Ia menambahkan, empat kekuatan alam yang ia sebutkan juga berada dalam tubuh manusia, sehingga setiap manusia bisa mengasah energi tersebut untuk berkomunikasi dengan energi yang lebih besar. Ia menyebut cara yang ia gunakan sesuai dengan agama yang ia anut yakni agama Islam. Selain itu ia juga memperhatikan budaya kejawen untuk menghormati budaya tempat ia tinggal.

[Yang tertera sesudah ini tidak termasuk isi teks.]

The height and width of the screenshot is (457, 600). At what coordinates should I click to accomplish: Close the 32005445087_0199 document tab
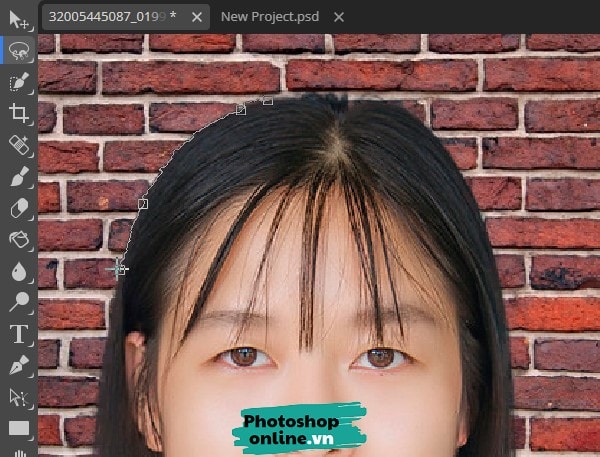click(196, 17)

Mas Eko kembali menekankan bahwa dirinya dalam melakukan praktik pawang hujan tidak menggunakan syarat yang aneh-aneh seperti umba rampe. Syarat yang ia mau hanya data pemesan, alamat lengkap, foto 4 sudut lokasi acara, nama acara, jam pelaksanaan,  jumlah peserta serta uang sebanyak Rp 77 ribu. Uang tersebut sebagai tanda tujuh lapis langit dan tujuh lapis bumi. Diinginkan doa yang mereka sampaikan sampai pada langit ke-7.

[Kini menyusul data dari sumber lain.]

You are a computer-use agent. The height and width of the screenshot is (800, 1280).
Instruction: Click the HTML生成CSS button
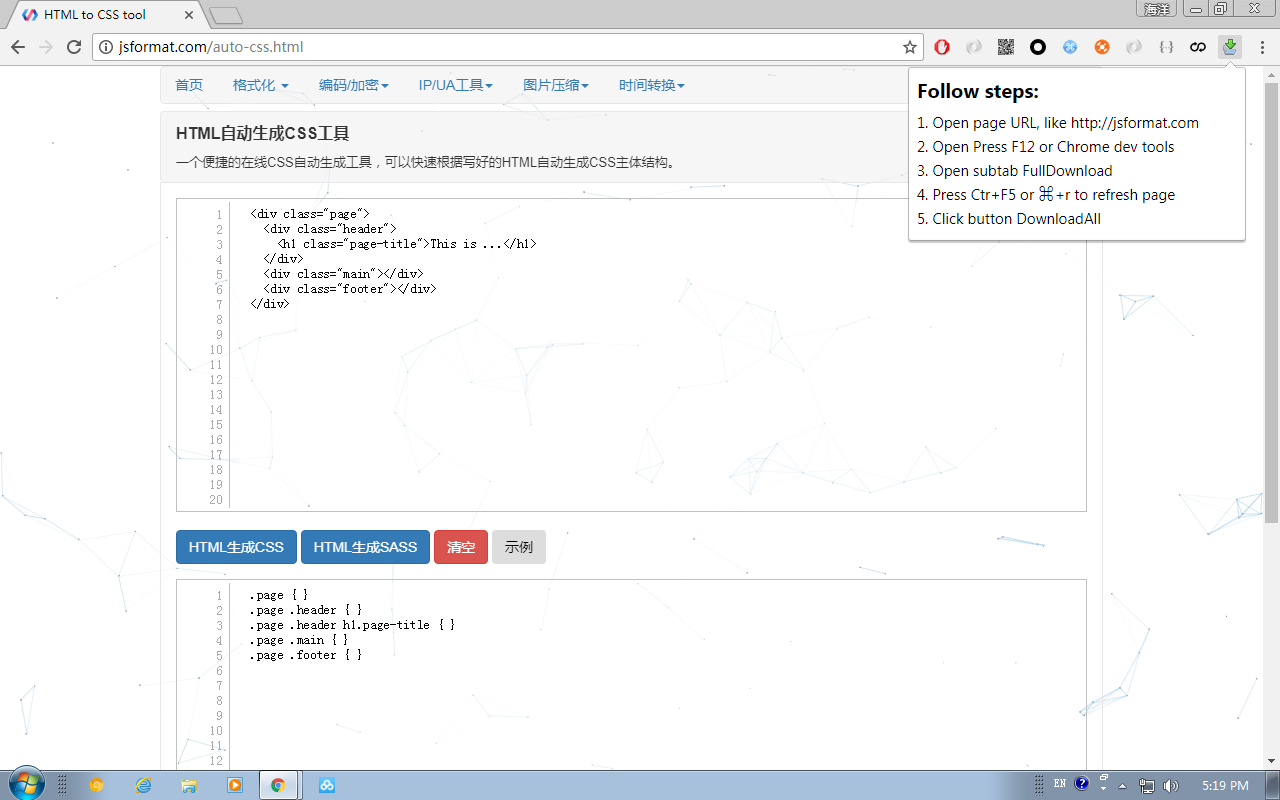(236, 546)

"Kami tidak menggunakan syarat aneh-aneh karena kami tidak menggunakan perewangan. Perewangan itu kekuatan jin untuk membantu pekerjaan manusia. Kalau pawang-pawang ada yang menggunakan yaa monggo silahkan," terangnya kepada brilio.net.

Syarat tersebut dikumpulkan 3 hari sebelum acara berlangsung, hal tersebut untuk melihat kemungkinan yang terjadi pada hari pelaksanaan.

"Contohnya kalau ada orang pesen, pawang hujan misalkan tanggal 20 desember nah kita lihat 20 desember hari apa, kalau hari ini jatuhnya sifat ini, kalau nanti hujan berarti hujan akan lebih banyak turun daerah ini itu mempelajari itu mas, jadi 3 hari itu kita mempelajari tentang itu. Ini nanti turunnya jam berapa hari apa. Bukannya kita mendahului tidak, minimal kita mengetahui kemungkinan kemungkinan yang ada. Ya sekarang seumpama di negara kita ada prediksi cuaca BMKG, BMKG itu memastikan atau hanya prediksi, artinya boleh kita memprediksi, nyatanya orang tidak mengatakan ini baik ini benjar ini buruk atau salah kan gitu."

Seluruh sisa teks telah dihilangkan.